Les OAD sont sous-utilisés
Au cours du projet Co-Free, dans l’ensemble des essais réalisés sur les quatre espèces concernées, certains candidats présentent une efficacité similaire au cuivre dans le meilleur des cas, avec une écotoxicité faible voire nulle, mais un prix souvent plus élevé. Le remplacement du cuivre par d’autres produits n’est cependant pas pour tout de suite. La grande majorité des matières actives évaluées lors de Co-Free ne sont pas homologuées à l’heure actuelle. Certains pays comme les Pays-Bas, le Danemark ou la Norvège ont interdit le cuivre en protection des cultures. « Mais ils n’ont pas trouvé de solution miracle pour autant, prévient Claude-Eric Parveaud. L’utilisation du cuivre dans ces pays reste autorisée sous forme d’engrais foliaire, comme le cuivrol ». L’usage des produits alternatifs au cuivre doit être à envisager en lien avec les variétés et en combinaison avec d’autres leviers : matériel végétal (comme les variétés résistantes tavelure), système de consuite, outils d’aide à la décision (OAD)… Ceux-ci pourraient jouer un rôle clé pour rendre des stratégies alternatives aussi efficaces que l’utilisation de cuivre. « Ils sont néanmoins sous-utilisés, note Claude-Eric Parveaud. Notamment car leur interface est peu conviviale ». Selon lui, un abandon du cuivre à l’heure actuelle conduirait à des coûts et des risques inconsidérés. Mais une réduction des quantités utilisées est possible. Les produits alternatifs pourraient notamment « contribuer à gérer les contournements de résistance ». « Des importants travaux de R & D sont encore nécessaires pour transformer les résultats expérimentaux en solutions concrètement mises en œuvre », conclut le spécialiste.

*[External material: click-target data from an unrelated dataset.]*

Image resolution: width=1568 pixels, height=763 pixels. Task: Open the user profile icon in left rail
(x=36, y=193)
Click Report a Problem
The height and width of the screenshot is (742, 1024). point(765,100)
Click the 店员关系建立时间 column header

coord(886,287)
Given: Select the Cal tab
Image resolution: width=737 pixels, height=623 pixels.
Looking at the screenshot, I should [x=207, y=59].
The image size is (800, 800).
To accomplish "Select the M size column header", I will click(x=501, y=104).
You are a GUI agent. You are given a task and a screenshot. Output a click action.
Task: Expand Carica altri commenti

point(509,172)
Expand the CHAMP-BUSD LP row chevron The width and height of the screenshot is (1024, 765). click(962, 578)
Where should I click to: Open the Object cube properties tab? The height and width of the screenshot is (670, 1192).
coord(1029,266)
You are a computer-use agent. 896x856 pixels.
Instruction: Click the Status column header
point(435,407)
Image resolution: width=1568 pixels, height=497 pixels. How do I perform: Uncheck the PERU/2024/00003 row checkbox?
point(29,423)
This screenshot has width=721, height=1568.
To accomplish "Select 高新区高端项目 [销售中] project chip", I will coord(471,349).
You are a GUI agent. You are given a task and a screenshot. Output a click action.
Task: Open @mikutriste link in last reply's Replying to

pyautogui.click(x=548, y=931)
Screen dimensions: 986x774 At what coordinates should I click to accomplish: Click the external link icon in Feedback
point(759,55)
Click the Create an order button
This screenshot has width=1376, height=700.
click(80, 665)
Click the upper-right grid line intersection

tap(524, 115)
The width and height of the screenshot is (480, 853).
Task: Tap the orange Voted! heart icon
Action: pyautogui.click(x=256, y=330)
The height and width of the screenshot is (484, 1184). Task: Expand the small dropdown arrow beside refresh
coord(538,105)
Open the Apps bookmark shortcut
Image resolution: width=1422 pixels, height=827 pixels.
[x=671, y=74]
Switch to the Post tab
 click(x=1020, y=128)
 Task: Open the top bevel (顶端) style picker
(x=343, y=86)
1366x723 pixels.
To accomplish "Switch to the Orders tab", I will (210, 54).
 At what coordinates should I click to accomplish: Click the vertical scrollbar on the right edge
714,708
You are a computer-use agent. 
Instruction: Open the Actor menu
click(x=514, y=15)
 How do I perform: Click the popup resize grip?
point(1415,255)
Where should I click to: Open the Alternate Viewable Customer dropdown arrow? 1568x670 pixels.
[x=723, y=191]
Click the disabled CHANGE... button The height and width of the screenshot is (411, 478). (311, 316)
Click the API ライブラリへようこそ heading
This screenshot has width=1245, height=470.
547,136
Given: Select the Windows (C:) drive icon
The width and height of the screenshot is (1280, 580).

« Un abandon du cuivre à l’heure actuelle conduirait à des coûts et des risques inconsidérés, mais une réduction des quantités utilisées est possible » Claude-Eric Parveaud Grab
La tomate aussi
Dans le cadre du projet Co-Free, des essais sur tomate contre le mildiou ont été réalisés en France entre 2012 et 2016 avec la participation de la Sonito. Quelle que soit la pression mildiou, les produits alternatifs testés utilisés seuls n’ont pas montré d’efficacité. Mais une réduction de la dose de cuivre est bien possible : il n’y a pas eu de différence significative entre la pleine dose et la demi-dose de cuivre. Les modalités produits alternatifs + demi-dose de cuivre n’ont pas montré de différence significative avec la demi-dose de cuivre seule, mais elles ont affiché une tendance intéressante.